Re: [PATCH v2] Add malloc micro benchmark
- From: Ondřej Bílka <neleai at seznam dot cz>
- To: Wilco Dijkstra <Wilco dot Dijkstra at arm dot com>
- Cc: Florian Weimer <fweimer at redhat dot com>, Carlos O'Donell <carlos at redhat dot com>, Joseph Myers <joseph at codesourcery dot com>, "libc-alpha at sourceware dot org" <libc-alpha at sourceware dot org>, nd <nd at arm dot com>
- Date: Wed, 28 Feb 2018 20:56:45 +0100
- Subject: Re: [PATCH v2] Add malloc micro benchmark
- Authentication-results: sourceware.org; auth=none
- References: <firstname.lastname@example.org> <DB6PR0801MB2053641333453CE91496266E83190@DB6PR0801MB2053.eurprd08.prod.outlook.com> <email@example.com> <alpine.DEB.firstname.lastname@example.org> <email@example.com> <firstname.lastname@example.org> <20180228141126.GA13073@domone> <email@example.com> <20180228164621.GA10445@domone> <DB6PR0801MB20537F726B53D8373CBD6BD083C70@DB6PR0801MB2053.eurprd08.prod.outlook.com>
On Wed, Feb 28, 2018 at 05:01:57PM +0000, Wilco Dijkstra wrote:
> Ondřej Bílka wrote:
> >> I think a heap-style allocator which does not segregate allocations
> >> of different sizes still has its place, and why not provide one in
> >> glibc?
> > That isn't case for any allocator and it is asking for trouble. You want
> > to avoid sitation where two big chunks couldn't be merged because of
> > tiny chunk between them.
> Agreed, you always want to special case small blocks. I don't believe there is
> any advantage in using a single big heap.

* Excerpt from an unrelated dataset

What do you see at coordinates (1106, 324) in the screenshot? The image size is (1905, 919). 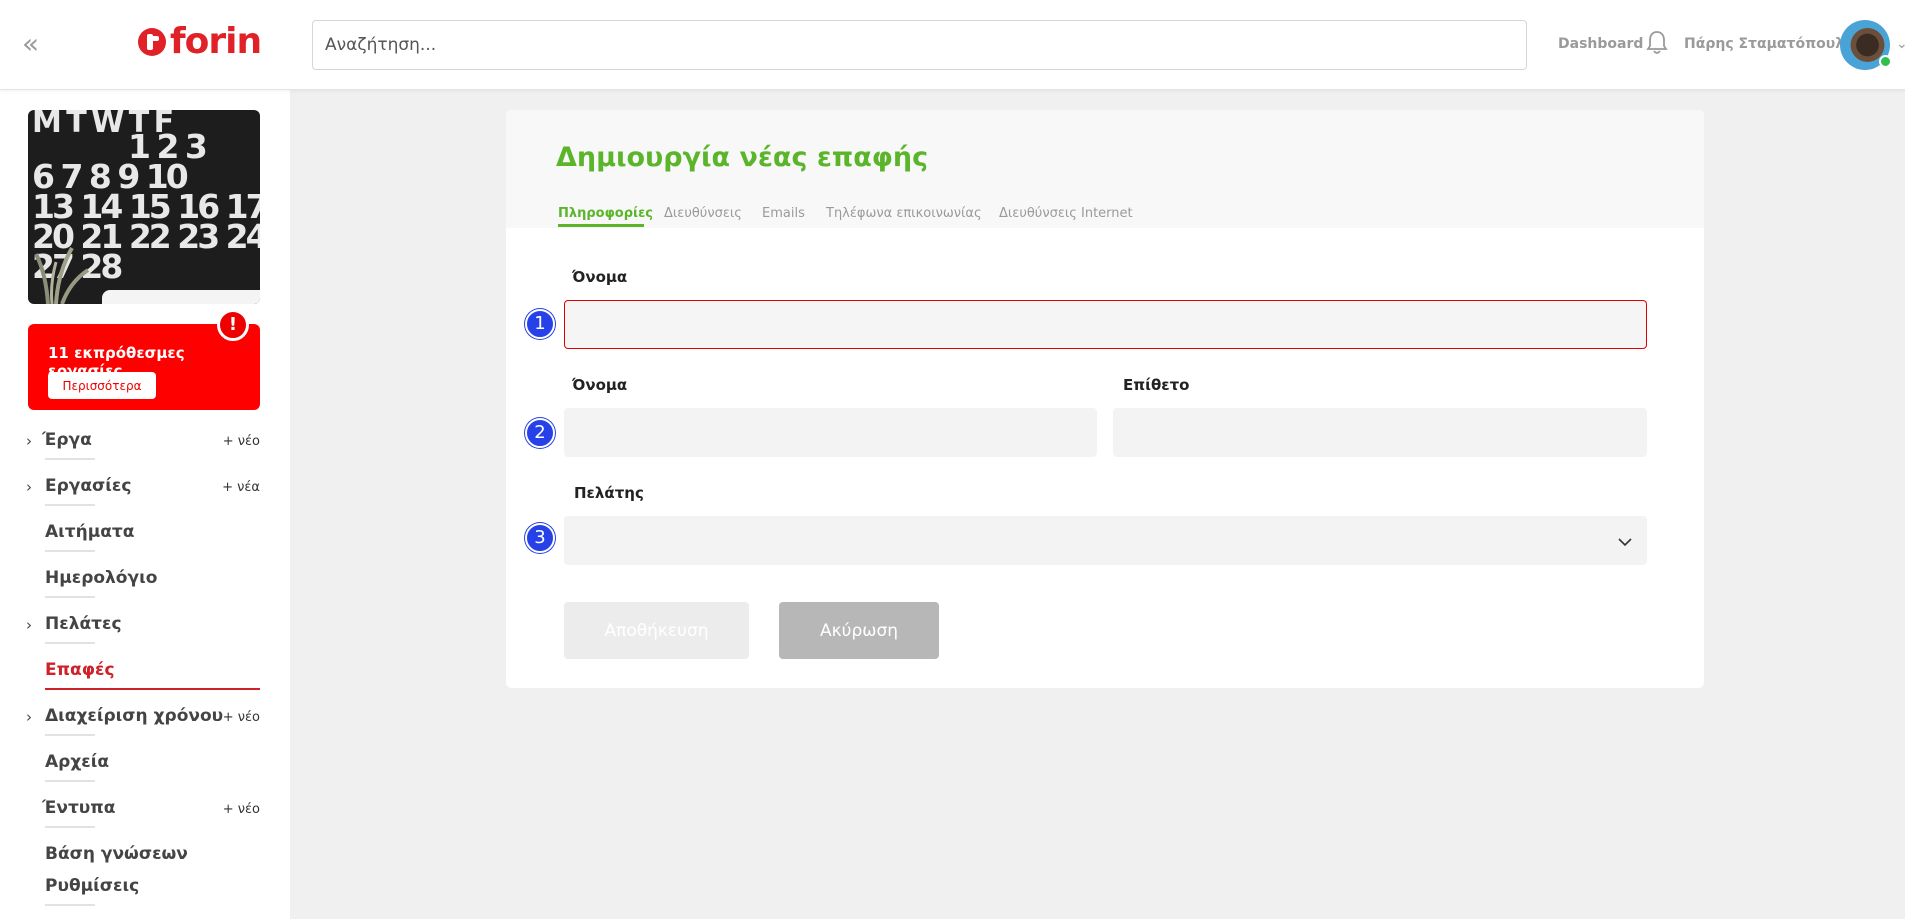 I see `name-input` at bounding box center [1106, 324].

> > For larger size this representation is still problematic and you could
> > improve performance with another representation that also avoids
> > alignment problem by placing metadata elsewhere(for mine only 4 bytes are needed).
> Larger sizes would be helped a lot once small blocks are dealt with separately.

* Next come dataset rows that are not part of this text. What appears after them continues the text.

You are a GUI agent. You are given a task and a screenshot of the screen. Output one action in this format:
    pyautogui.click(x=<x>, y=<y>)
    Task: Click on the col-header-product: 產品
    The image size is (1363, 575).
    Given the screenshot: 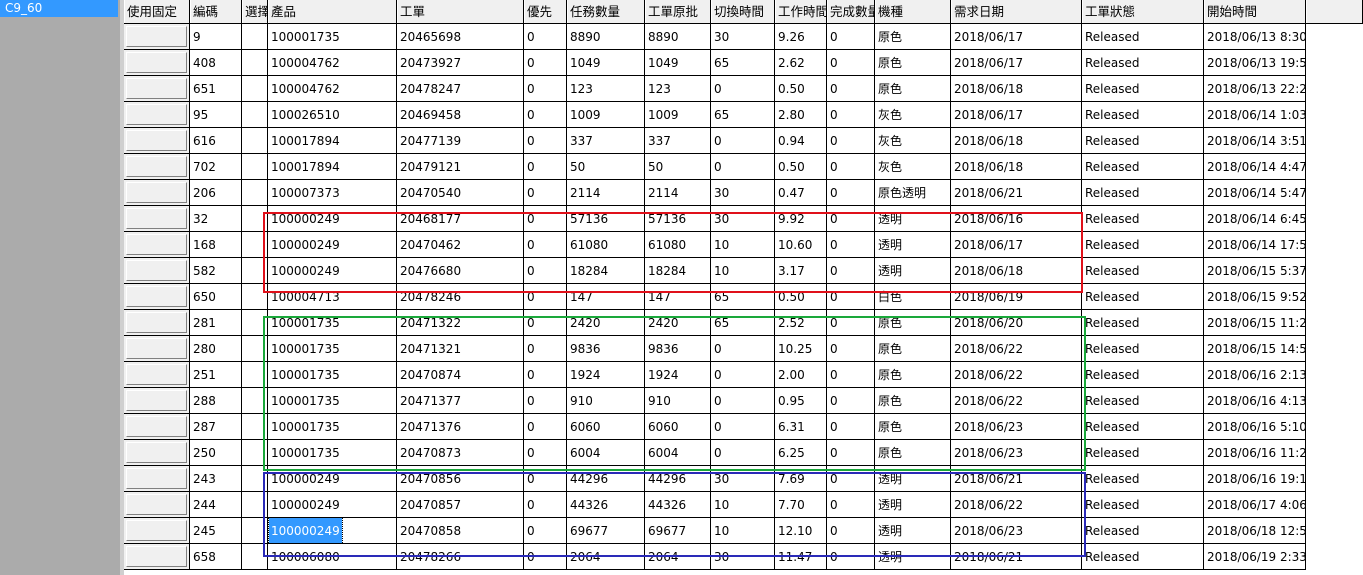 What is the action you would take?
    pyautogui.click(x=332, y=12)
    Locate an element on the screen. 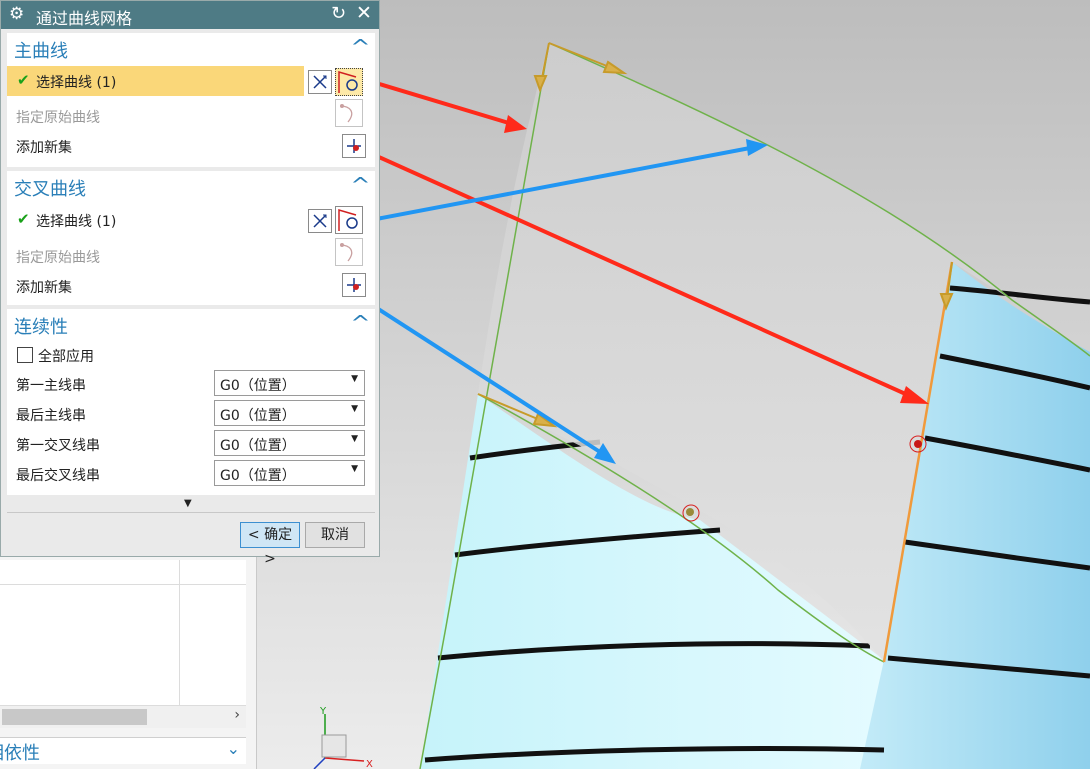 The image size is (1090, 769). expand-more-icon: ▼ is located at coordinates (188, 504).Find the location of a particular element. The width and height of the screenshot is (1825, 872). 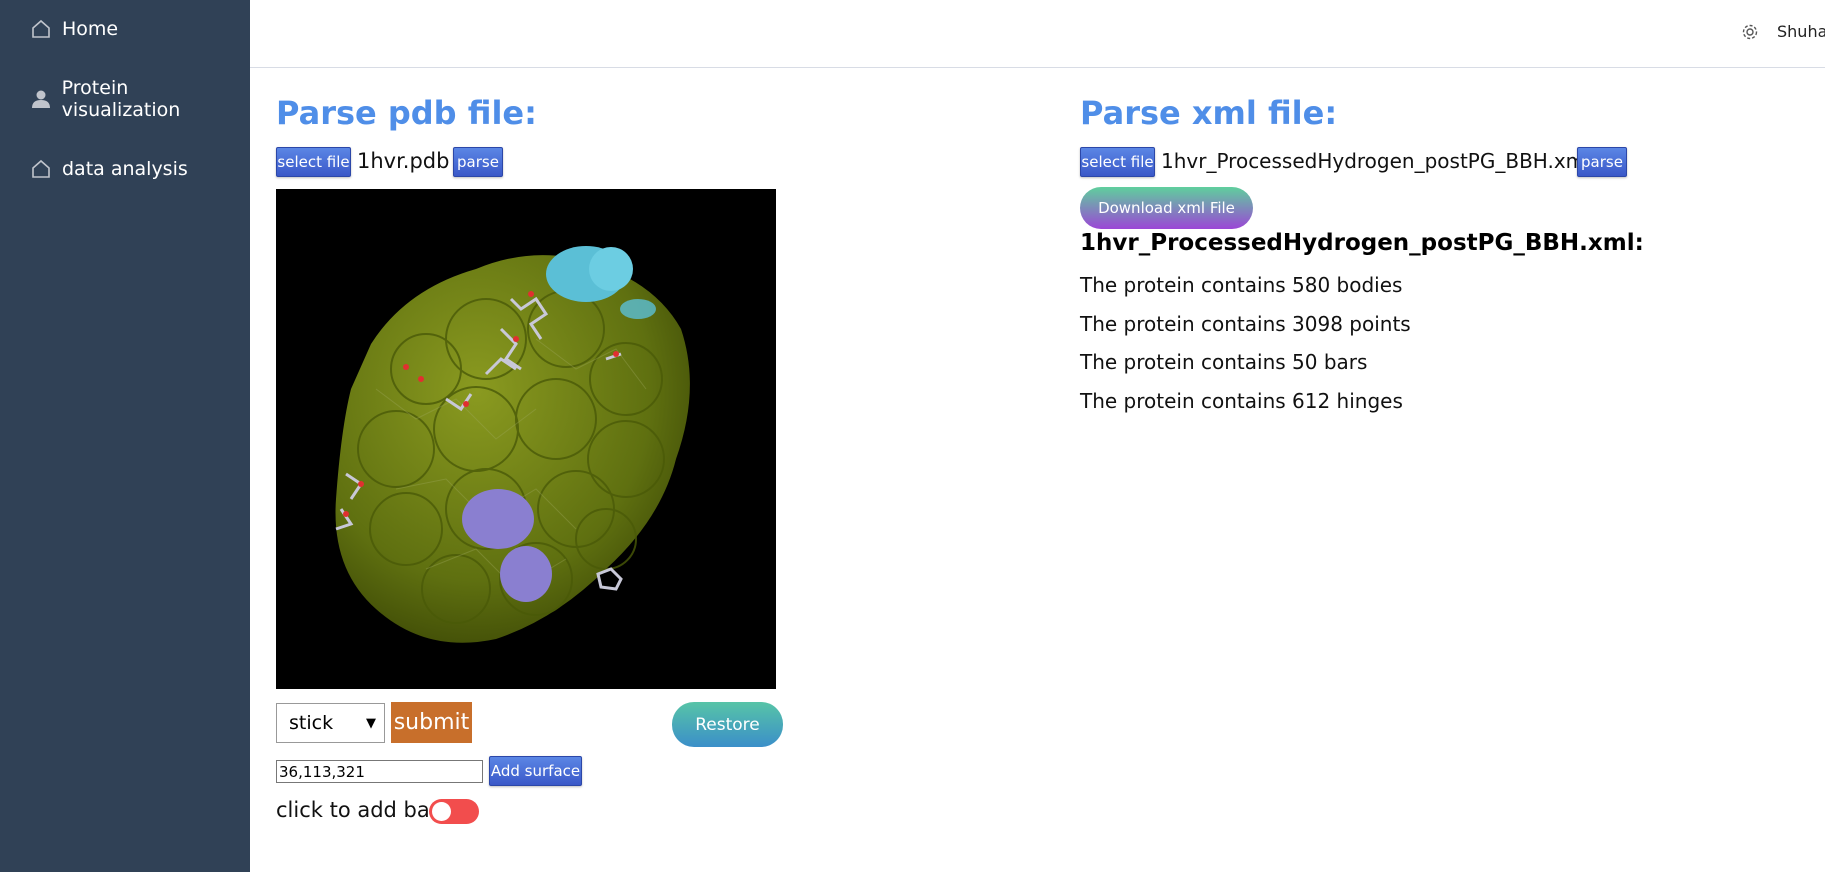

pdb-parse-button: parse is located at coordinates (478, 162).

> So I don't think we need complicated balanced binary trees when dealing with a
> small number of large blocks. You won't need an unsorted list either, large blocks
> can be merged in O(1) time.
> There may be an advantage to place meta data elsewhere, for example it could make
> adding/removing/walking free lists much faster (spatial locality) or to make heap
> overflow attacks almost impossible,
I will answer now what I plan for larger blocks,
I have new data structure mostly in head so I won't put concrete example.

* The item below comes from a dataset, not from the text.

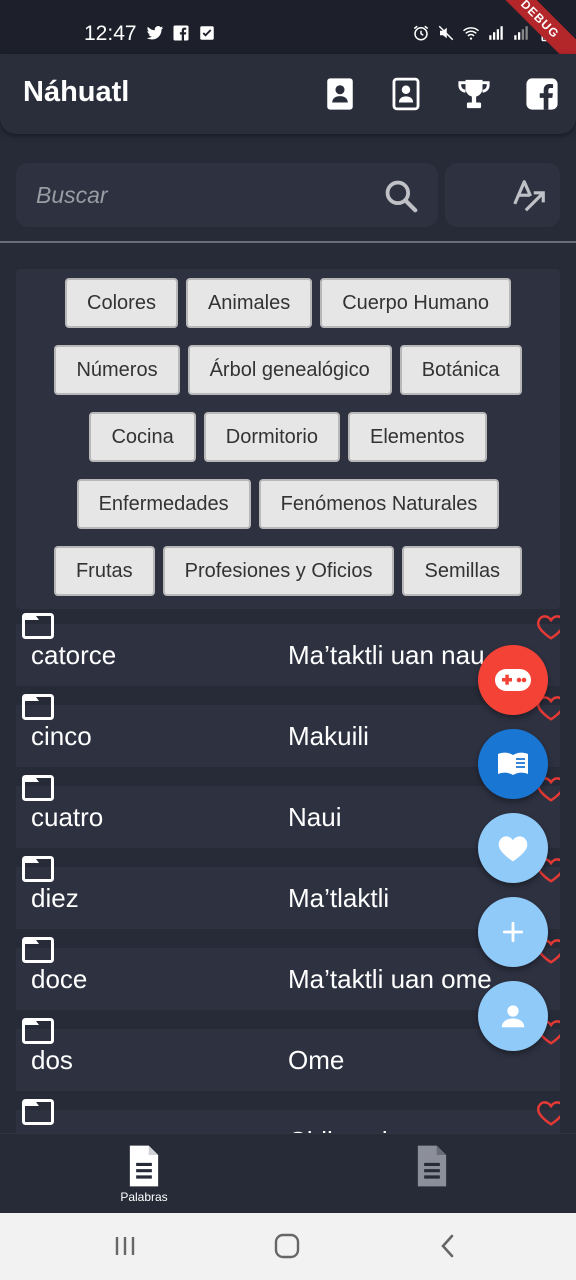 Image resolution: width=576 pixels, height=1280 pixels. What do you see at coordinates (60, 979) in the screenshot?
I see `word-spanish: doce` at bounding box center [60, 979].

First for small sizes allocation would be just poping element from
thread local single linked list, or calling function to refill lists
with enough elements when empty. I plan to add inline version to make performance
of constant small allocations same as memory pool. By using pointer to
list refill could do best-fit by making multiple buckets point to same
This is pretty generic interface, question is for which sizes it should
For larger I could do best fit in O(1) with merging on free.
It needs a condition like that we are rounding up size/alignment
to multiple of 32 for 256-2048 range and 256 for 2048-16384 as example.
Data structure would be 64 double-linked lists and 64bit integer where
i-th bit says if i-th list is nonempty. Last bucket could be special to
hold larger elements.
Finally for larger allocations I would use page-based logic as
mmaping/remapping/unmapping is about only way to actually decrease
memory footprint, I didn't try that much yet.
Code for allocation would be something like this
if (size < 256)
bucket = (size + 15) / 16;
return small_list_pop (small_list[bucket]);
else if (size < 32 * 64)
bucket = (size + 31) / 32
uint64_t t = bitmap & ((-1) << bucket);
bucket = __builtin_ctzl (t);
bucket = allocate (size);
else if (size < 256 * 64)
bucket = (size + 255) / 256;
/* ditto with bigger buckets */
/* mmap */
As free for small sizes I didn't decided yet how reclaim that to cache.
For inlining it could be something simple like create single linked list of 32 elements,
then call mass free for that list.
For medium elements it would first determine free areas before and after
free chunk, remove them from their double linked lists and unset bit if
necessary. Then sum these sizes and put it into appropriate bucket.